[DATA EXTRACT Boundary: Start]
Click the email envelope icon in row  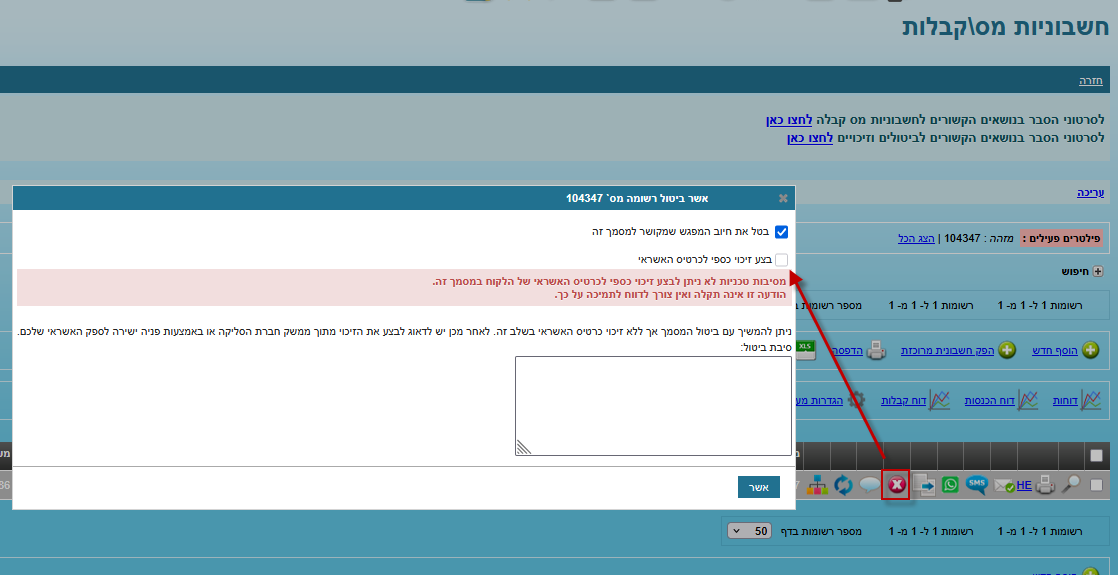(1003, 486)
[DATA EXTRACT Boundary: End]
[DATA EXTRACT Boundary: Start]
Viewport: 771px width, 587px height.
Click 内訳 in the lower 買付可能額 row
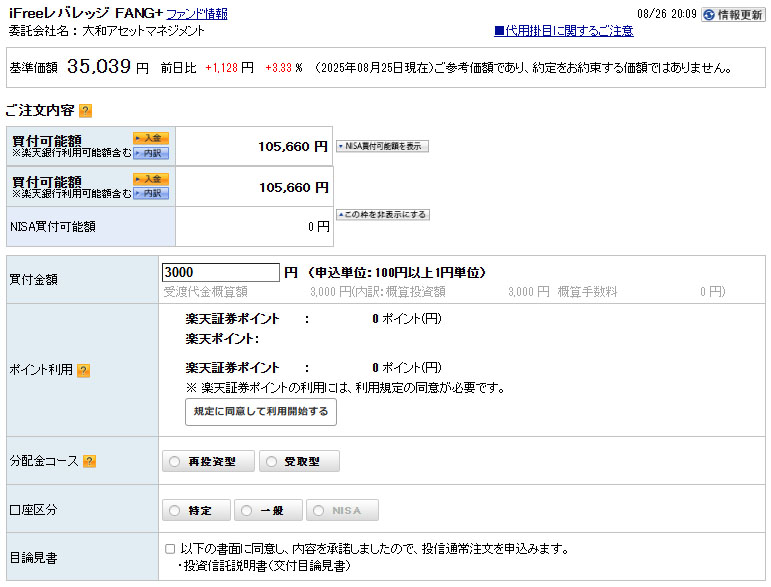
[DATA EXTRACT Boundary: End]
[DATA EXTRACT Boundary: Start]
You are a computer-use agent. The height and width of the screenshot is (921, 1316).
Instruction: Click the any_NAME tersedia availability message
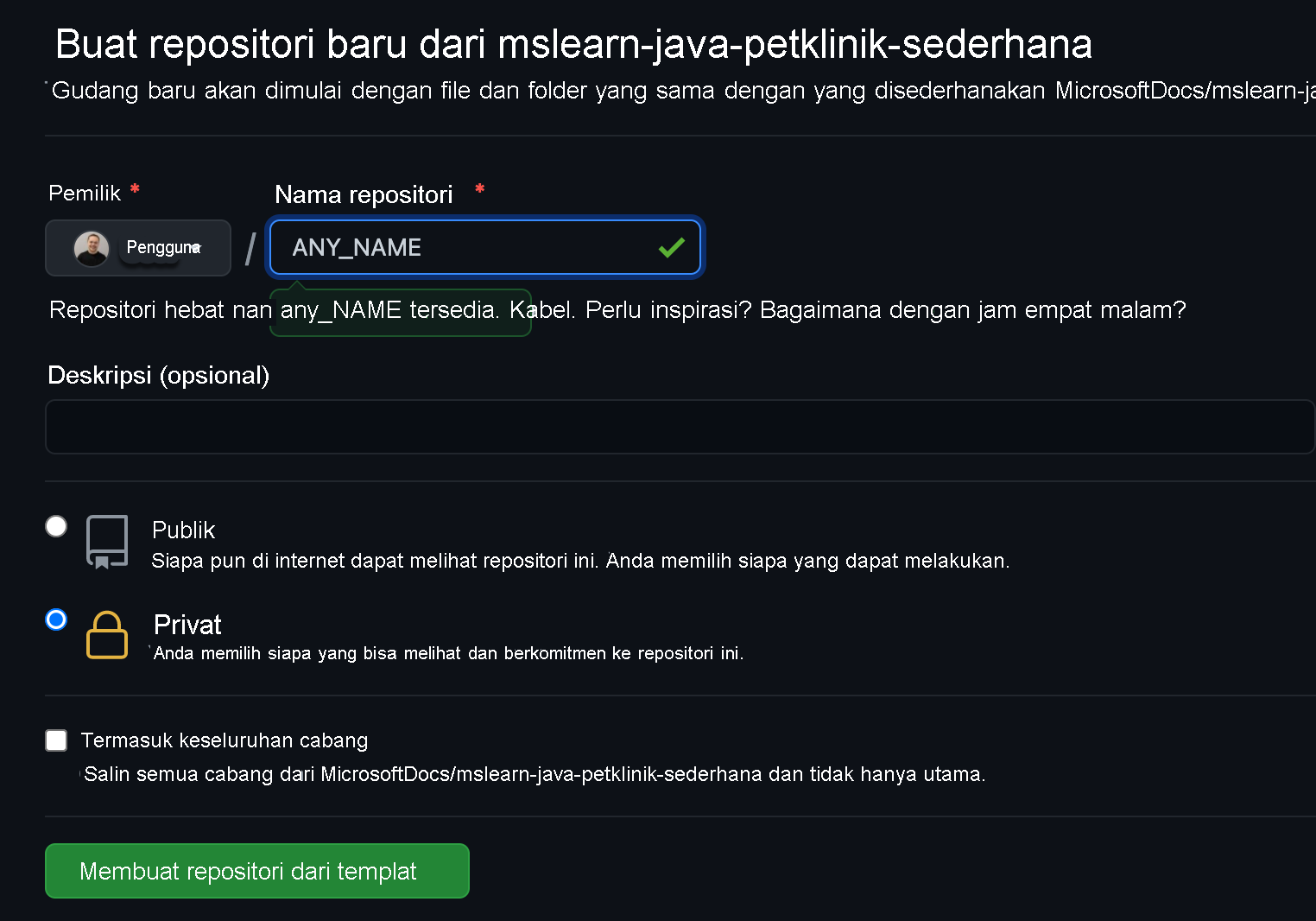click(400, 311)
[DATA EXTRACT Boundary: End]
EXERCISE:
Your answer should consist of the lines above that hold the word "height", copied exactly.

OUTPUT BELOW:
Viewport: 771px width, 587px height.
You are a computer-use agent. The height and width of the screenshot is (921, 1316).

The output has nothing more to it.